Google Sites: Rammerhead Proxy
For educational/defensive understanding only.
Create a new Google Site.
Add the proxy launcher.
Obfuscation (to avoid automated takedown).
Share the link: Students share the Google Sites URL, not the actual proxy URL. Rammerhead Proxy Google Sites
If you are considering using such a proxy, understand:
Schools, libraries, and corporate IT departments face a dilemma. They cannot block sites.google.com because teachers use Google Sites for class assignments, HR departments use it for internal documentation, and teams use it for project wikis. Blocking Google Sites would break essential workflows. For educational/defensive understanding only
By hosting a Rammerhead proxy inside a Google Site, you are hiding your proxy traffic inside legitimate Google traffic. To a firewall, your request looks like it is accessing a harmless educational site, not a proxy server.
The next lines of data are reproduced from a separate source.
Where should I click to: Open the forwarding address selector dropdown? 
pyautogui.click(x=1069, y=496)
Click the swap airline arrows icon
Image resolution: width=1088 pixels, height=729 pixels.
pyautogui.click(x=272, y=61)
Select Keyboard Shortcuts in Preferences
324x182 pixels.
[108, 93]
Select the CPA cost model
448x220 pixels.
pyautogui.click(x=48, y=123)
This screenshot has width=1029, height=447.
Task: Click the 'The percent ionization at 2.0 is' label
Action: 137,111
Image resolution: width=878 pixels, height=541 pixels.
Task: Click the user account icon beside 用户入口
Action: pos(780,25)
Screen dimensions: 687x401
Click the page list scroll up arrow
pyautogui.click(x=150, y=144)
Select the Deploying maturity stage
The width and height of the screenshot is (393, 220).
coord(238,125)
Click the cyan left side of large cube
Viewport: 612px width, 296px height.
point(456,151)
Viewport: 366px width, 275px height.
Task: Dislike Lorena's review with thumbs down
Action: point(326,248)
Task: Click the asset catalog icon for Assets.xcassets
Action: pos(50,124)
Crucial clarification: You cannot run Node.js server-side code directly on Google Sites. However, you can use Client-side Rammerhead Scrubber or an iframe embed strategy. The most common method is to host the Rammerhead client on a separate static host (like Vercel, Netlify, or Replit) and then embed it into a Google Site using an iframe. However, for pure "Google Sites" solutions, savvy users use a JavaScript redirect or HTML scrubber injection. Create a new Google Site
For the purposes of this article, let’s assume you have access to a pre-built Rammerhead instance. To cloak it with Google Sites:
Rammerhead Proxy on Google Sites is a method of using Google’s own infrastructure (Google Sites) to host a hidden, functional web proxy (Rammerhead). Because Google Sites is almost never blocked by school or corporate firewalls, it acts as a "Trojan horse"—a legitimate-looking page that loads a powerful circumvention tool. Once the user clicks the hidden link or button, the Rammerhead proxy loads, allowing them to browse blocked websites (YouTube, Discord, Reddit, etc.) through Google’s domain.